José Mendoza Izurieta
José Mendoza Izurieta

Por Peter Jaramillo y José Mendoza Izurieta

Guayaquil, Julio 18 del 2018.- Las desviaciones sexuales son meramente psicológicas, no son alteraciones físicas sino psicológicas, de tal forma que, estas alteraciones mentales se pueden agrupar muy bien dentro de las enfermedades mentales tales como: la LOCURA, la esquizofrenia, la megalomanía, y todas las manías habidas y por haber.

Darle derechos a un enfermo que no quiera curarse de una enfermedad mental es un peso inminente en la sociedad, pues ella no tiene la culpa de que una rana se crea perra, o una vaca se sienta gallina. El problema esta meramente en la mente de estos individuos que se creen normales estando perversamente enfermos y totalmente desviados de lo que es normal.

Un manicomio o un centro de reclusión mayor seria más apropiado a estos sinvergüenzas que otorgarles más derechos que cualquier ciudadano normal.
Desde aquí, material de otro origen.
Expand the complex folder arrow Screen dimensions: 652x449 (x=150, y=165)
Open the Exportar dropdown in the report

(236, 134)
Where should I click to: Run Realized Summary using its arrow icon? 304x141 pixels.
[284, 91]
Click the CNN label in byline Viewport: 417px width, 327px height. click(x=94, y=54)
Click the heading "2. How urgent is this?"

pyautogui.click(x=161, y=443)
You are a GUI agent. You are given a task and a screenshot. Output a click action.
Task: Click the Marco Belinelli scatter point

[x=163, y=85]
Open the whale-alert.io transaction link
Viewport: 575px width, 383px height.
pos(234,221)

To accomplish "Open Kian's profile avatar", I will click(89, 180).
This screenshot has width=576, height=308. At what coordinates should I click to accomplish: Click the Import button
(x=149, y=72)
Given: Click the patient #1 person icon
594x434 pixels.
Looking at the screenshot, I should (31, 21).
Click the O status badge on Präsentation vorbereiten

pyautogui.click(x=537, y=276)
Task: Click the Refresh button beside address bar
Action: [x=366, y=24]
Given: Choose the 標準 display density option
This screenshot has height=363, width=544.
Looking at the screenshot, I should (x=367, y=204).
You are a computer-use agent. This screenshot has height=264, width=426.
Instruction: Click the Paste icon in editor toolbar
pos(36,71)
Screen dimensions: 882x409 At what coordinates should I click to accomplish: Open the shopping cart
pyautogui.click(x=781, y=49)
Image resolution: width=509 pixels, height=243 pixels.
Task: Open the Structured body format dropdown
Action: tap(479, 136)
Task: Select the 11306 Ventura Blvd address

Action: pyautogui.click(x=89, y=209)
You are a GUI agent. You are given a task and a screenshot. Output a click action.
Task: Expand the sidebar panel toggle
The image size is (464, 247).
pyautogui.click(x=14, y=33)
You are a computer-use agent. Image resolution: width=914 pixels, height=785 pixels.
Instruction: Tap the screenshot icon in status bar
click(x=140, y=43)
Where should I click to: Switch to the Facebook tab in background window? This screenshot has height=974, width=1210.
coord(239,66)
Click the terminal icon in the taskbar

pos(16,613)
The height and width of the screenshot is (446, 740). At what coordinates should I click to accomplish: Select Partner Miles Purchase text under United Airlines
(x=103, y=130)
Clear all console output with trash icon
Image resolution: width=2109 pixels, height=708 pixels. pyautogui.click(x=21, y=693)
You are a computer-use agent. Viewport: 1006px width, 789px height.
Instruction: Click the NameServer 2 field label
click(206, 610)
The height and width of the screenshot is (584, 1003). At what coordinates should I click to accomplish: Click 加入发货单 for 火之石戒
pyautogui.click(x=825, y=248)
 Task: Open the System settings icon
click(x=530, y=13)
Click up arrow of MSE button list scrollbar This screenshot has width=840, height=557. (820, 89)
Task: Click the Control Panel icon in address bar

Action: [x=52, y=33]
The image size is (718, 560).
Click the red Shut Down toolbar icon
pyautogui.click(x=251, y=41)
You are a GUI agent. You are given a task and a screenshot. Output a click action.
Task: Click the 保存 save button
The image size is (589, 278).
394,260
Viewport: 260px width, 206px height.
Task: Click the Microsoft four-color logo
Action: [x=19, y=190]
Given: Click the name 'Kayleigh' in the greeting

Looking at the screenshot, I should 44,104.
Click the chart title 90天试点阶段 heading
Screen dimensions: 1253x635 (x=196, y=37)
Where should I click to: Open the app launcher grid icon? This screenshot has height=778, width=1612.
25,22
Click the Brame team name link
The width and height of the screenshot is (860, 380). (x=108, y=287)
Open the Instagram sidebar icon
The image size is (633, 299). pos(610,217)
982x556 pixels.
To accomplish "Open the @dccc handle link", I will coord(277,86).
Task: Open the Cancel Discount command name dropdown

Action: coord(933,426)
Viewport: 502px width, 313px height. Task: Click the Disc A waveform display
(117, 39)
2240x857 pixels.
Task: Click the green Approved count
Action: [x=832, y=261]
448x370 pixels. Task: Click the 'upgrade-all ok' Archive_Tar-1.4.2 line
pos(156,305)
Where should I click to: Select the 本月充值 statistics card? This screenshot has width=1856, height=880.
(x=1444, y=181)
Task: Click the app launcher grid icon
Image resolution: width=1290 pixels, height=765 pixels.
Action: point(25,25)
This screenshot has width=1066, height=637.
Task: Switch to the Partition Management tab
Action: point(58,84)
Y los defensores de ellos pues no dejan de escribir sino solo huevadas, se creen sabios pero parece que quieren cerrar sus ojos a la realidad. Exigen derechos a la sociedad que ellos mismos no están dispuestos a respetar. Si usted es una lesbiana o le gustan los homosexuales, es cosa suya, pero no espere que los demás acepten esas huevadas incoherentes como racionales o dignas de adquirir, peor aún otorgarles ningún derecho especial a ejercer su desviación psicológica y su depravación sexual.

El problema es que al parecer ya está sucediendo, el apoyo legal y político a la diversidad de género ya esta aquí, y todo esto se da con mayor facilidad en un país donde impera la inmoralidad, y la corrupción del sector político, ya que éstos, con la única finalidad de obtener beneficios electorales, apoyan a los grupos que sean, y entre ellos, esta gente que buscaban originalmente y de manera permanente el ser aceptados, y como esto ya se dio, ahora quieren ir más allá; es decir, que lo anormal se vuelva normal para la sociedad, y de la manera más canalla y en confabulación con los corruptos.

Atacan a los más sensibles de la sociedad que son los niños, nuestros hijos, para que crezcan con una ideología forzada de que esta porquería de la homosexualidad, ya no solo que debe ser tolerada, sino que es lo correcto, y que no importa la edad o el criterio en desarrollo, ellos ya pueden elegir qué ser y si sus padres o familia se opone, están allanando sus derechos.

En la última marcha se veía a unos acéfalos en estado grave de “diversidad” levantando un cartel que rezaba “la pedofilia es también una presencia sexual”, eso es lo que este grupo, en su mayoría gente con serios problemas personales o de su infancia, que generaron resentimientos sociales (a lo Correa), quieren imponer como diversidad de género.

Estamos en serios aprietos una vez que el gobierno y la clase política ya han decidido apoyar esta aberración, por objetivos tan vanos como el poder político y el dinero, y estos imbéciles diversos, saben de esa finalidad pero ven por fin una puerta abierta para normalizar su porquería.